### GOAL A
Please count the lines in the listing below that contain the string "bold", treating uppercase and lowercase as different, and reply with only the number.

### DOCUMENT EXTRACT
============================================================

Performer: Smashing Pumpkins
Songwriter: Billy Corgan
Original Release: single, Siamese Dream
Year: 1993
Definitive Version: None
When Dave and I played in
the church softball league in the fall of 1992, one day he brought his old
first baseman’s claw mitt that he recently picked up at a card show. I played
with it a bit during warm-ups and decided I had to have an old mitt, too. I
wanted one of those classic stubby-finger mitts.
I looked around for a while
at the Detroit-area shows, and none of them were any good. If it was cheap
enough for me to consider purchasing, it was so dried out that it practically
scratched your hand when you put it on and crunched whenever you tried to move
it.
Fortunately, I had a golden
opportunity to find what I was looking for at the biggest card show in the
world. In 1993, the National Sports Collectors Convention, the National, was
going to be in Chicago at the sprawling McCormick Place. Because Dave and I
were now full-fledged card columnists, we figured there was no reason to not
get credentials and cover the event—and all of the press conferences—on behalf
of the Journal … for free.
My boss, also named Dave,
who knew a good scam whenever we pitched him one, said OK, because, well, what
could he say? It was a legitimate event, and we were legitimate journalists. As
long as we took vacation time to cover it, he was fine with it.
That was the start of a
bigger vacation for me, because I decided to take my summer vacation the next
week. It was an elaborate scheme: Dave and I would drive separately to Chicago
on Friday. We’d go to the show Friday evening, Saturday and Sunday, then Dave
would drive home, and Scott would pick me up at McCormick Place.
The two of us then would
drive to O’Hare to fly to Seattle, and in the final twist of planning
confluence, Jin, who would be arriving that next week from visiting her
boyfriend in L.A., would pick up Scott’s car and drive it back to her place.

============================================================

### DATASET EXCERPTS
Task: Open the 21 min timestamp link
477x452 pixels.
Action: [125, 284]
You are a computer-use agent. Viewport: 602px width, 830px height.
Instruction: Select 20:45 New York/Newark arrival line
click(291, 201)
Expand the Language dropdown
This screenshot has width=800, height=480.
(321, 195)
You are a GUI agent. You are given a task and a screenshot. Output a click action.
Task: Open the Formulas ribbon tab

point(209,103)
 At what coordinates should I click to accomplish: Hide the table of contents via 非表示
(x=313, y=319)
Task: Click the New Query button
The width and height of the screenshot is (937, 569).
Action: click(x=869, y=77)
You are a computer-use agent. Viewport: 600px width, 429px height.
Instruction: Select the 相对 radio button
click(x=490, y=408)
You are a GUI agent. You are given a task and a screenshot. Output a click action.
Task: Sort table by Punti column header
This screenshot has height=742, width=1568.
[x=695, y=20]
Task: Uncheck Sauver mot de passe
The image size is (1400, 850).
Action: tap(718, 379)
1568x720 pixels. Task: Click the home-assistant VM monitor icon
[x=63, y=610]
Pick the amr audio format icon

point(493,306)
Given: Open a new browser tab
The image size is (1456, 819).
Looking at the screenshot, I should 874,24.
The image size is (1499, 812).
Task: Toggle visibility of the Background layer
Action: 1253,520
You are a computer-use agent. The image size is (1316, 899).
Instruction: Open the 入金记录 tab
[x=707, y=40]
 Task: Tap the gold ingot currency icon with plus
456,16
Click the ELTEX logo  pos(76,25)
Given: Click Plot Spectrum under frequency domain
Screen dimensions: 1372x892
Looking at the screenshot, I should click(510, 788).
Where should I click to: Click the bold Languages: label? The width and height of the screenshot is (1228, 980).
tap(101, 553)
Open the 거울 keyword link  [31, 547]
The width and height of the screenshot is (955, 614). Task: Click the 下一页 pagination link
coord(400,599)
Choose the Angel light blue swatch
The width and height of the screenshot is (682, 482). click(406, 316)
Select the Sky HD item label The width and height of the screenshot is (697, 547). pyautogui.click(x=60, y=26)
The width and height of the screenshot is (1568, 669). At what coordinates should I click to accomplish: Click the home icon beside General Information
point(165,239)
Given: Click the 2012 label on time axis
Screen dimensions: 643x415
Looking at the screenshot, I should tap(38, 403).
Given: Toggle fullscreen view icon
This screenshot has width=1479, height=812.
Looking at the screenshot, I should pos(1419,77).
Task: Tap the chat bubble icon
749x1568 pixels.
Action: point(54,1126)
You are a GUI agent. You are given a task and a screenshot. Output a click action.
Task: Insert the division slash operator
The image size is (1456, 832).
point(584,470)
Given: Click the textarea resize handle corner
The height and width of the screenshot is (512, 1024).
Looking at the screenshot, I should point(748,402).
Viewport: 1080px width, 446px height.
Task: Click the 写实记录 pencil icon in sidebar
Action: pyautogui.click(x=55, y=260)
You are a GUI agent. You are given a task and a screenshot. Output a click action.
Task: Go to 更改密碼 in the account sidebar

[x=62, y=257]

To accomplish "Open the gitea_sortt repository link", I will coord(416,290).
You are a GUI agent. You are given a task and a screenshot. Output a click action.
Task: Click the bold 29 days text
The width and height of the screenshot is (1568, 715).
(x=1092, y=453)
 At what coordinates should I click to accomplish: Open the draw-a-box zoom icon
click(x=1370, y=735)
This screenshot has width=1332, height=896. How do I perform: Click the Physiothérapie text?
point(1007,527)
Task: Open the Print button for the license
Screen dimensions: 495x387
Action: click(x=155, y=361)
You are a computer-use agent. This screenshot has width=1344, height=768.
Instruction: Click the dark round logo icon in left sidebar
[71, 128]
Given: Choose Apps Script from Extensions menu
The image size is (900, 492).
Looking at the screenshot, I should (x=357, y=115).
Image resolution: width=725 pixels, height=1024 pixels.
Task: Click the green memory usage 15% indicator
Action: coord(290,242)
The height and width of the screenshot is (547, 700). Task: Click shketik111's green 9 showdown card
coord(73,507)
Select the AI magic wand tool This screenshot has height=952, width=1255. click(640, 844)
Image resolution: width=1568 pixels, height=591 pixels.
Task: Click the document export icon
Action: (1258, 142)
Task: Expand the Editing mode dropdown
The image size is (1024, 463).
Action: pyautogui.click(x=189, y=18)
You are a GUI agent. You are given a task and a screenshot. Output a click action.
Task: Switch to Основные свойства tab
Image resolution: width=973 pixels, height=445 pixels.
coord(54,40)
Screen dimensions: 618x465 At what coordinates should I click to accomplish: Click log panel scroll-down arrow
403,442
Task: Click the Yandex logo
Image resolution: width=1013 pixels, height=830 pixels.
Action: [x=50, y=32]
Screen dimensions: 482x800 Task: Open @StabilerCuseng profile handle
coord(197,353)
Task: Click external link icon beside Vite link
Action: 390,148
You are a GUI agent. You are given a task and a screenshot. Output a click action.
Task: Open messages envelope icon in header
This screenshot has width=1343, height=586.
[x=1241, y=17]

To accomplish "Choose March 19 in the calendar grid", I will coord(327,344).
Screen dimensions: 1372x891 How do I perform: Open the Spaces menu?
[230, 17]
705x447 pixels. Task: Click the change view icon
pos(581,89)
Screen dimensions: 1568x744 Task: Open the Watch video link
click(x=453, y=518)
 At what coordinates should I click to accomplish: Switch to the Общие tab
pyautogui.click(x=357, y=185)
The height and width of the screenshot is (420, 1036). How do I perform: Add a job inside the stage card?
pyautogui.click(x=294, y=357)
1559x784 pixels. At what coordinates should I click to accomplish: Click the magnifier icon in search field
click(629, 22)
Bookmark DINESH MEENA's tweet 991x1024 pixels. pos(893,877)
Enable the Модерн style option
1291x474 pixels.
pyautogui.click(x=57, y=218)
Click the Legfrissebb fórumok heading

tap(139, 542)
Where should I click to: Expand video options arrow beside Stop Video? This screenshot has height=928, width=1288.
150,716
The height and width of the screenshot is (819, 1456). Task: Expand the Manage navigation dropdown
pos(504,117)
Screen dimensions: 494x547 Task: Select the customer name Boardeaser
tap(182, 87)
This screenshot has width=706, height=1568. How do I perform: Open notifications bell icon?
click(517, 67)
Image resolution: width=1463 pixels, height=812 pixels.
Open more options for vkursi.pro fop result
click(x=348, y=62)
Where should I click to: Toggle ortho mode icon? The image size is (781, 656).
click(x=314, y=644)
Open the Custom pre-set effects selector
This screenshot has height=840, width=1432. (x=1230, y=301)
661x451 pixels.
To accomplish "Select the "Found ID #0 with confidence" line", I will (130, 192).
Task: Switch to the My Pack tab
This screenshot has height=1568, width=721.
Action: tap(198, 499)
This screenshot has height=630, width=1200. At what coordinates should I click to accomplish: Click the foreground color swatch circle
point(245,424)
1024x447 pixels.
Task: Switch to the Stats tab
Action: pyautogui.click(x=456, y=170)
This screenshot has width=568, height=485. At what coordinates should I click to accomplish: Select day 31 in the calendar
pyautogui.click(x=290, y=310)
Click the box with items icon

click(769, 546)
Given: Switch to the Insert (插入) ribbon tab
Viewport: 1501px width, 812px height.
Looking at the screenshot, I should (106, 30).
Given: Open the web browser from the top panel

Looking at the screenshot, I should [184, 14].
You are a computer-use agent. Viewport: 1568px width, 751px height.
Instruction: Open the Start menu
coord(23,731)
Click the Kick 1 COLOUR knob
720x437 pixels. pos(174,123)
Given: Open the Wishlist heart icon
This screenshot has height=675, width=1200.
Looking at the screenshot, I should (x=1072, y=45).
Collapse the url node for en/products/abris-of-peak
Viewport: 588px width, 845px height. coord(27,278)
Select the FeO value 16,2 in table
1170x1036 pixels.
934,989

============================================================

### GOAL B
In the passage about the card show, where was the 1993 National Sports Collectors Convention held?

### EXERCISE RESPONSE A
2

### EXERCISE RESPONSE B
In Chicago, at McCormick Place.